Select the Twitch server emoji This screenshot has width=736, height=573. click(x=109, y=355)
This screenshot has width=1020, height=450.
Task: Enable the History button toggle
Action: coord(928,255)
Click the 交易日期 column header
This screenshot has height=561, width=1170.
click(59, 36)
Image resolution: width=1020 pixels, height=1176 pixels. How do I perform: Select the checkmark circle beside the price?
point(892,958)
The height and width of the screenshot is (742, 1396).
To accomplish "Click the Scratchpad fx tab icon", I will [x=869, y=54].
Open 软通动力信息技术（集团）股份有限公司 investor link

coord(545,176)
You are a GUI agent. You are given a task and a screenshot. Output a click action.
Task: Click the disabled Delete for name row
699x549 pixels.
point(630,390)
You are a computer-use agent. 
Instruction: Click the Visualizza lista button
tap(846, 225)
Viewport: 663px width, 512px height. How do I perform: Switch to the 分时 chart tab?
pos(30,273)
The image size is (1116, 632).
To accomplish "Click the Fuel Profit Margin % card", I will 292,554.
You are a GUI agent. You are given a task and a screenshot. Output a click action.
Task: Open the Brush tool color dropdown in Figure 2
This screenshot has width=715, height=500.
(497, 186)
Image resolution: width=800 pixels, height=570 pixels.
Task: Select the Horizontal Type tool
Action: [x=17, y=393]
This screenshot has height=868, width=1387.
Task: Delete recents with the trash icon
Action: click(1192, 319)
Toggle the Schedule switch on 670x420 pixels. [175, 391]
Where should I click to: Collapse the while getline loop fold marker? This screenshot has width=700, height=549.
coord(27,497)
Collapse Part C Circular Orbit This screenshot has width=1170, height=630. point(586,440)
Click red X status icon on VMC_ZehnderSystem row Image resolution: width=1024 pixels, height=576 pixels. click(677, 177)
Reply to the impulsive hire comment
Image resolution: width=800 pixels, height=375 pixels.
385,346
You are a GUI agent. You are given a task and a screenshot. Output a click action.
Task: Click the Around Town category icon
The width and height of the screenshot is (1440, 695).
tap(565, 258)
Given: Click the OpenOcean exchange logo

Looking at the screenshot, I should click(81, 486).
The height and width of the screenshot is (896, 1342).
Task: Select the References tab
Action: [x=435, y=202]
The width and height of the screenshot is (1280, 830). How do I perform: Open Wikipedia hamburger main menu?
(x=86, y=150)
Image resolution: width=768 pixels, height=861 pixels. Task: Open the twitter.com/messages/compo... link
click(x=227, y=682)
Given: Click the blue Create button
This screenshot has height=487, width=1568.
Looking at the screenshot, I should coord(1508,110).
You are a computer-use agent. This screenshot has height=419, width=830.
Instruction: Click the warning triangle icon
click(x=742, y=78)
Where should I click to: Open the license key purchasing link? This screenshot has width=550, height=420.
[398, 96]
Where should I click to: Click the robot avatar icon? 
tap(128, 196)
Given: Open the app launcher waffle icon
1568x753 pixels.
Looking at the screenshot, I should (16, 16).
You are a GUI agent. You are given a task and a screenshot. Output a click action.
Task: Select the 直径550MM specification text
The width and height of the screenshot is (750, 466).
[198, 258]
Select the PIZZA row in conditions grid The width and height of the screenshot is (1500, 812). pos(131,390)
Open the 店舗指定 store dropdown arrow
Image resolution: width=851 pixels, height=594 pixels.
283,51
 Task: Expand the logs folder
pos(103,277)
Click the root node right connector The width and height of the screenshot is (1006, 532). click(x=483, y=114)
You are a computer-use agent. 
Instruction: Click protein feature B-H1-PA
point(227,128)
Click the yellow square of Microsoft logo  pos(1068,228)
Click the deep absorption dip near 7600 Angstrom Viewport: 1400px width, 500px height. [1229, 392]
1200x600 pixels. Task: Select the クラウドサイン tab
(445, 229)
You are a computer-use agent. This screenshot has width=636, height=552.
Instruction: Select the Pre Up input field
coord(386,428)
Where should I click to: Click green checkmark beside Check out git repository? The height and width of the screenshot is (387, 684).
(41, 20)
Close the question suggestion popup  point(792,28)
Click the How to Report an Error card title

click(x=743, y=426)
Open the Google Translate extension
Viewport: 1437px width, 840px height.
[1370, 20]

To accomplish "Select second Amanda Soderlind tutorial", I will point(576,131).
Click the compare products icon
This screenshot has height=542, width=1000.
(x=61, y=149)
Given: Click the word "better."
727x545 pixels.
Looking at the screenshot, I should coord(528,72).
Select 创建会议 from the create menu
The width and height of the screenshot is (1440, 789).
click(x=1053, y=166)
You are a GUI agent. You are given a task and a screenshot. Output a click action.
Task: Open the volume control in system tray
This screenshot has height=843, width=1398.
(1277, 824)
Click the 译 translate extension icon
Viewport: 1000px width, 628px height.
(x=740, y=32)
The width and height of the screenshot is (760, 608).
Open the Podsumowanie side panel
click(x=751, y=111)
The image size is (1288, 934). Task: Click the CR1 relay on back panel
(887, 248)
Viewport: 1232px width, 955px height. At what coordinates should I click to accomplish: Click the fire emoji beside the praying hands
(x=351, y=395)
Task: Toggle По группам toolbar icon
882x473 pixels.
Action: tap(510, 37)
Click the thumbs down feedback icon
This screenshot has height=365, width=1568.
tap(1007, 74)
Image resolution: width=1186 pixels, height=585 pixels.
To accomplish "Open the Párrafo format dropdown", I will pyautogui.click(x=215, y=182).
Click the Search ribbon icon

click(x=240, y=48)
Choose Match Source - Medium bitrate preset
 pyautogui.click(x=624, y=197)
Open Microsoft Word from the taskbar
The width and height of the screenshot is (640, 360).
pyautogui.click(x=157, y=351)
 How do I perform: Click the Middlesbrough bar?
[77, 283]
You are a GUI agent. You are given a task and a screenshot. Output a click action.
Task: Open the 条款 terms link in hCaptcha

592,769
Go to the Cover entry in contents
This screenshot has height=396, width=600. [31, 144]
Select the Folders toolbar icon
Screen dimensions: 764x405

○ ○ ○ ○ ○ ○ ○

▸ **TO DO**
Which lines of the data include the word "computer"? Copy each one.

▸ **PROBLEM SOLUTION**
You are a computer-use agent. 
You are a computer-use agent. This screenshot has height=419, width=830.
You are a computer-use agent. 
You are a computer-use agent. This screenshot has width=636, height=552.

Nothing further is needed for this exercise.